[About this exercise]: Across the entries that follow, count the lines with the string "card" and reply with that count alone.

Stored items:
───
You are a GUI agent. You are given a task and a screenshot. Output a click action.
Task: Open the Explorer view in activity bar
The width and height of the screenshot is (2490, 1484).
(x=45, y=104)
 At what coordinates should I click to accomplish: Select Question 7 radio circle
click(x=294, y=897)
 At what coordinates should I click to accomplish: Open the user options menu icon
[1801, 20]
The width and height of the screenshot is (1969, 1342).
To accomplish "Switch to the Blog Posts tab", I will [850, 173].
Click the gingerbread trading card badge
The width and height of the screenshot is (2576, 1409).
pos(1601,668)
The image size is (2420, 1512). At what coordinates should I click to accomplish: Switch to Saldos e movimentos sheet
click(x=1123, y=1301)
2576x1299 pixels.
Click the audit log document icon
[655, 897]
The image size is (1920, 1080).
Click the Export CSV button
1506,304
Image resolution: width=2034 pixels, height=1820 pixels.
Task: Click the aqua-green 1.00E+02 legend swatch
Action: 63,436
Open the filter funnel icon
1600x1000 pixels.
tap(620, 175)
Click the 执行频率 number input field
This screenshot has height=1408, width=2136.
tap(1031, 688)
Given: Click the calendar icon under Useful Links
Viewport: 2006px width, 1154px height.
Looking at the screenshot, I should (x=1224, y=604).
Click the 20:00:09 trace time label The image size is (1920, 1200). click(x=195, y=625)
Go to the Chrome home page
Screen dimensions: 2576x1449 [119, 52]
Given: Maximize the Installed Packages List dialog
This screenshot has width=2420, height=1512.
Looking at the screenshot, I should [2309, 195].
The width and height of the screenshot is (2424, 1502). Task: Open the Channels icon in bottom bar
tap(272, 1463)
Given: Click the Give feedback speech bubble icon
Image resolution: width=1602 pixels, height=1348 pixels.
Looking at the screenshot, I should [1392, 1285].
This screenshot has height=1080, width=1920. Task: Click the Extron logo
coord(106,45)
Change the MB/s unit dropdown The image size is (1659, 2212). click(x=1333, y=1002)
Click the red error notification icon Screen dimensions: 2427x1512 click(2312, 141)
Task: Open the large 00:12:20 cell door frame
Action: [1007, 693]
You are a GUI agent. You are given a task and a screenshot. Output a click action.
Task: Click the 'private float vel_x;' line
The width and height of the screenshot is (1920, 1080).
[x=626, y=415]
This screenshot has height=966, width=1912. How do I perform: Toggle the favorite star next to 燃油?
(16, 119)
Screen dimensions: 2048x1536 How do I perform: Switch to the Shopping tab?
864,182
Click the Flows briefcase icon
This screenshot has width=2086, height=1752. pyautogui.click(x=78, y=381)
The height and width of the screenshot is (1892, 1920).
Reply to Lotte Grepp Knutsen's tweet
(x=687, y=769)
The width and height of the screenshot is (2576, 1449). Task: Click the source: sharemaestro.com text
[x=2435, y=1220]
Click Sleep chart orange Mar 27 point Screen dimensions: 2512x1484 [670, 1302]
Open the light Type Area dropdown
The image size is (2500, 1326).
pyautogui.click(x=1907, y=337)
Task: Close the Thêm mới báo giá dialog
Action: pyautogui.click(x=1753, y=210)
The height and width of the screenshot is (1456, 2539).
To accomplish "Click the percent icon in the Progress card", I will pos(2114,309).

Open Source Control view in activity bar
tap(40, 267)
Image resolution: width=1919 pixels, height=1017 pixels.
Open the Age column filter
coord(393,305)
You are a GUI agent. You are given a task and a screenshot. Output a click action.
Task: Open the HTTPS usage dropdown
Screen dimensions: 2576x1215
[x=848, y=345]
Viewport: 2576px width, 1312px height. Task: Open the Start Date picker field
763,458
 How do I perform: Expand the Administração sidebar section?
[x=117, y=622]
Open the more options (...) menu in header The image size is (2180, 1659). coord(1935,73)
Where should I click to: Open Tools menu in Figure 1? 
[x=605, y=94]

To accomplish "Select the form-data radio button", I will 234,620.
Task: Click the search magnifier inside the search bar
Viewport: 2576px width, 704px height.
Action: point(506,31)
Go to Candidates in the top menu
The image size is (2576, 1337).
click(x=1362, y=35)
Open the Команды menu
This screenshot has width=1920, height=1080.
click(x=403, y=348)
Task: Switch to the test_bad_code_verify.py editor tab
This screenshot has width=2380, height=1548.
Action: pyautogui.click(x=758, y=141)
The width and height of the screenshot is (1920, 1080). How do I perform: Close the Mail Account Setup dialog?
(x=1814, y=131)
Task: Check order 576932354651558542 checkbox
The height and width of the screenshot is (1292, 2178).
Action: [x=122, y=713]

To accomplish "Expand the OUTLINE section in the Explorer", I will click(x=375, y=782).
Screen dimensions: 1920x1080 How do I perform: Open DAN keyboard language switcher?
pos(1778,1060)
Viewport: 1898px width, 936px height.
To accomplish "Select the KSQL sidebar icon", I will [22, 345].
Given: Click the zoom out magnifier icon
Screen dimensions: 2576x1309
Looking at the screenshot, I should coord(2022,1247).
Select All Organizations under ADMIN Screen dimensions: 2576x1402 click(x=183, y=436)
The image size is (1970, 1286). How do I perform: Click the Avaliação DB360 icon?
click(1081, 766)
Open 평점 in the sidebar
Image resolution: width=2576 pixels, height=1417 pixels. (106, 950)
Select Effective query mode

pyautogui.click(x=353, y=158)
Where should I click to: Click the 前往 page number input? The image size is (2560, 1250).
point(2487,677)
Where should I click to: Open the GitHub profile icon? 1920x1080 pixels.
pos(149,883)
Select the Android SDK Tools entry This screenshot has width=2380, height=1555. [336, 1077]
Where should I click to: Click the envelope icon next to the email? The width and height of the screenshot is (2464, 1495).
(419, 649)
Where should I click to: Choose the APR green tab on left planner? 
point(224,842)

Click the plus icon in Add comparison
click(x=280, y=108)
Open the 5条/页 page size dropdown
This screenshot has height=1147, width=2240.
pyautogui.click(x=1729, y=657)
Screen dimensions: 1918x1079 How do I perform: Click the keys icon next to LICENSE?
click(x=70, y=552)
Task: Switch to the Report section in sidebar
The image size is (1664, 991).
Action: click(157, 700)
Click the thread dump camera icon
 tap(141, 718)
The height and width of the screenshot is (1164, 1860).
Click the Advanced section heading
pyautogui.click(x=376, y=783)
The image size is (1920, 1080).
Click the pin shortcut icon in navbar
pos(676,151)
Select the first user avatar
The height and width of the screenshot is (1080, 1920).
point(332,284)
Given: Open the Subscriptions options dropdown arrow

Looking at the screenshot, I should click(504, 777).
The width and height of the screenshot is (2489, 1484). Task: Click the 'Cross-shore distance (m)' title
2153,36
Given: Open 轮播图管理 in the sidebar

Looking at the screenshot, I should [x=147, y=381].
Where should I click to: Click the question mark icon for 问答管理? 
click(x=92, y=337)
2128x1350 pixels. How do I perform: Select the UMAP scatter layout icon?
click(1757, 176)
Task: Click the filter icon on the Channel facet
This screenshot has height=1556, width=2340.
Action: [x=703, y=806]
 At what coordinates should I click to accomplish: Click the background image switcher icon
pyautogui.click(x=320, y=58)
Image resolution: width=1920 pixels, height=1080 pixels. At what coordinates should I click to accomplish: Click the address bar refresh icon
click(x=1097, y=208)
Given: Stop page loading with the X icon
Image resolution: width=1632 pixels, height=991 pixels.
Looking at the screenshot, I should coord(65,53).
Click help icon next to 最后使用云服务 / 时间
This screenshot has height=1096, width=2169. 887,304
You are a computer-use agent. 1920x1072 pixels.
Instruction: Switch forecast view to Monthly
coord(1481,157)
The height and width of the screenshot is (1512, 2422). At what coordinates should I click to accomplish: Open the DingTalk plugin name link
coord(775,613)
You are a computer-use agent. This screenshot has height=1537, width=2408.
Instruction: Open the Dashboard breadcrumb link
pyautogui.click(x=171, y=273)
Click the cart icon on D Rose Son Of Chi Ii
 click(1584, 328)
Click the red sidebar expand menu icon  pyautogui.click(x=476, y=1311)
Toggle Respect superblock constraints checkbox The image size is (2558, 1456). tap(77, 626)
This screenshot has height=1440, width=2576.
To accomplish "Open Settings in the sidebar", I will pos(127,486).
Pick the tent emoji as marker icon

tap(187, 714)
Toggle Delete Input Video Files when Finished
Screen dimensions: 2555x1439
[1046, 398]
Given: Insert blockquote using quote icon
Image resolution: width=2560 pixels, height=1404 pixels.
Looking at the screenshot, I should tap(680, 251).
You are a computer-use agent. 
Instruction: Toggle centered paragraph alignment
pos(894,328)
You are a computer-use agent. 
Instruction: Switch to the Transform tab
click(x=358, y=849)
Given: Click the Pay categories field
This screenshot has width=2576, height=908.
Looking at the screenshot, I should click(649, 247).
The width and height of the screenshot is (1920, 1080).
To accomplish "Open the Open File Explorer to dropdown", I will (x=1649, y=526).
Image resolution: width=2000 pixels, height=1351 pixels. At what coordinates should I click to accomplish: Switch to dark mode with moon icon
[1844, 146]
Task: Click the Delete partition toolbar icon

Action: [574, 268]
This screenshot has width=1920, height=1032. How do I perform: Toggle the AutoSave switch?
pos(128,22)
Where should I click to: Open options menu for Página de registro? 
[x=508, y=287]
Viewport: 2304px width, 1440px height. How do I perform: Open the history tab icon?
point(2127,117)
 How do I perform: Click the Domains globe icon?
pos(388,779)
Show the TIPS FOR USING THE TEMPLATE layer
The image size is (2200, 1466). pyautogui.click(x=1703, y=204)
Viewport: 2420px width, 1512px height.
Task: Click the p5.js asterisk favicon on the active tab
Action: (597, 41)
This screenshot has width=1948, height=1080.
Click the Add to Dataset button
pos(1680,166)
───
[Result]: 2